Nadal asume que el PSC está «más cerca que nunca» de la ruptura

Hace sólo seis años, en 2008, el PSC vivía uno de los momentos más dulces de su historia. Nadie hubiera imaginado la escena que se vivió anteayer en el Parlament, con tres diputados castigados en la última fila por haber roto la disciplina de voto para apoyar la consulta soberansita de Artur Mas. Ni la de ayer, con los críticos denunciando a Pere Navarro por «mobbing» a los tres rebeldes, Marina Geli, Joan Ignasi Elena y Núria Ventura, y el partido «más cerca que nunca de la ruptura», Joaquim Nadal dixit.

Hace seis años, el PSC acababa de aupar a José Luis Rodríguez Zapatero a la Moncloa con un resultado extraordinario en Cataluña, 25 diputados en unas elecciones generales, y gobernaba en Madrid y ambos lados de la plaza Sant Jaume. Funcionaba como aquello para lo que había sido inventado en 1978, unir las diferentes sensibilidades que había en Cataluña. Sólo una persona se atrevió a cuestionar la «pax romana» socialista, Pasqual Maragall. Porque no era oro todo lo que relucía, para muestra las broncas entre el PSC y el PSOE durante el proceso del Estatut y el consecuente tira y afloja entre las dos almas de los socialistas.

Joaquim Nadal explicó ayer, durante la presentación de su libro, «Testimoni de càrrec» (Proa), un retazo de este relato. Maragall llamó a los entonces consellers Antoni Castells, Marina Geli y al propio Nadal, ahora críticos, a su despacho. Les planteó la posibilidad de presentarse como candidatos alternativos a José Montilla en unas primarias socialistas. «No tendríamos que aceptar la dinámica que nos imponen –los llamados capitanes del Baix Llobregat, más próximos a las tesis del PSOE–», les dijo.

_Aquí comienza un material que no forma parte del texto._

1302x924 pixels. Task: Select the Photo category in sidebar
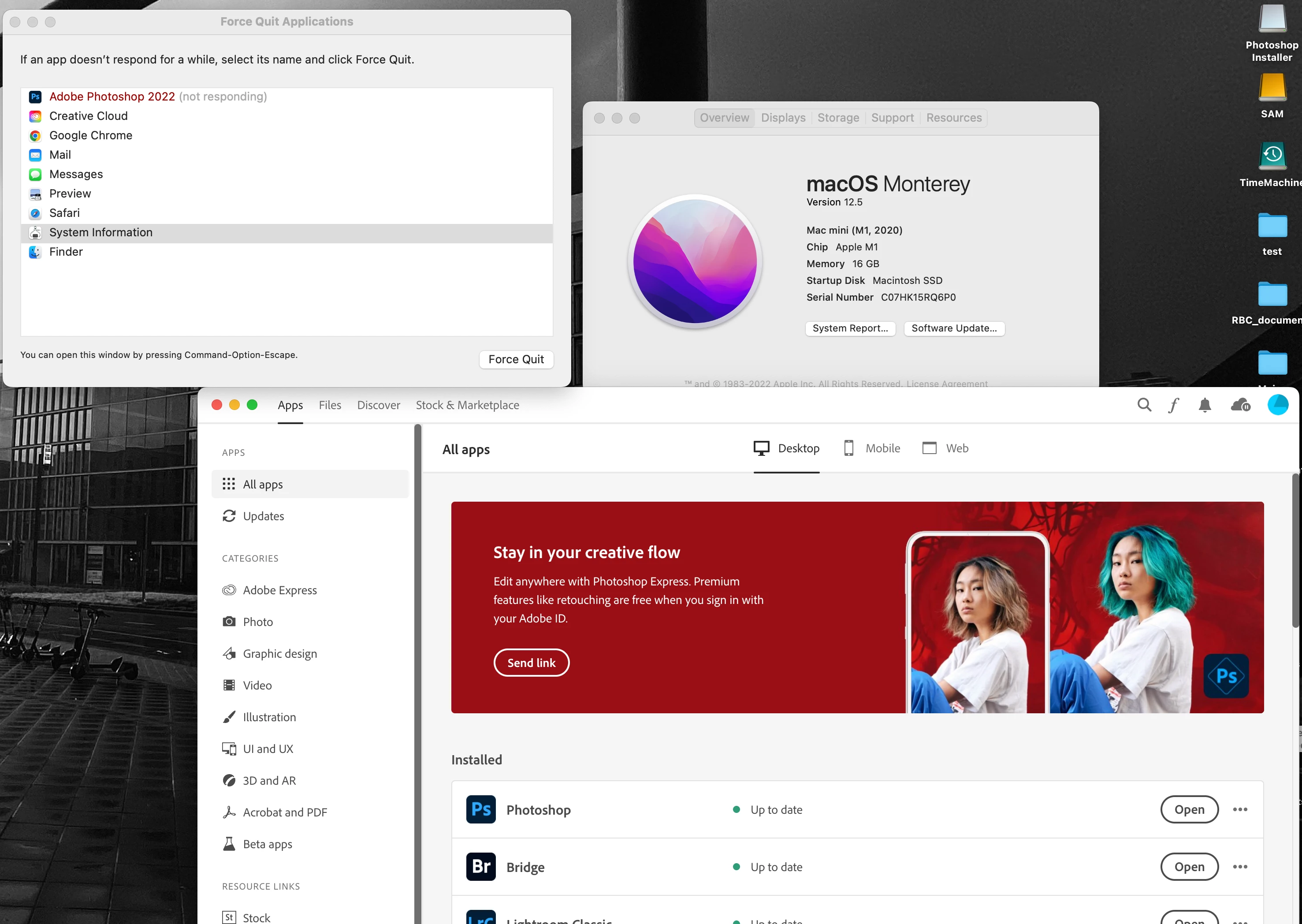click(x=258, y=622)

Pero en aquel entonces ninguno se atrevió a «sacudir las aguas quietas del PSC». Montilla fue reelegido como primer secretario de los socialistas catalanes con el 96,44 por ciento de los votos de los delegados que participaron en el XI congreso del PSC, un cónclave tan feliz que hasta había talleres de yoga y las jornadas acababan en la piscina del hotel Juan Carlos I, anexa al Palau de Congressos.

«¿Qué hubiera pasado si uno de los tres ex consellers hubiera plantado cara a Montilla?», se preguntó ayer Nadal. «No lo sé», admitió, aunque también reconoció que jamás hubiera imaginado un desenlace tan triste como el de ahora. «El PSC está más cerca que nunca de un punto de ruptura», lamentó. «Hay cosas que pasaban hace 25 años», explicó Nadal, cosas que relata en su libro, un compendio de 700 páginas y en el que aparecen 1.500 nombres, que sale de los diarios que el ex conseller ha escrito durante los últimos 40 años. Pero por muy escandalosas que fueran las broncas entre las dos almas de los socialistas catalanes o el PSC y el PSOE, no podía imaginar el serial actual.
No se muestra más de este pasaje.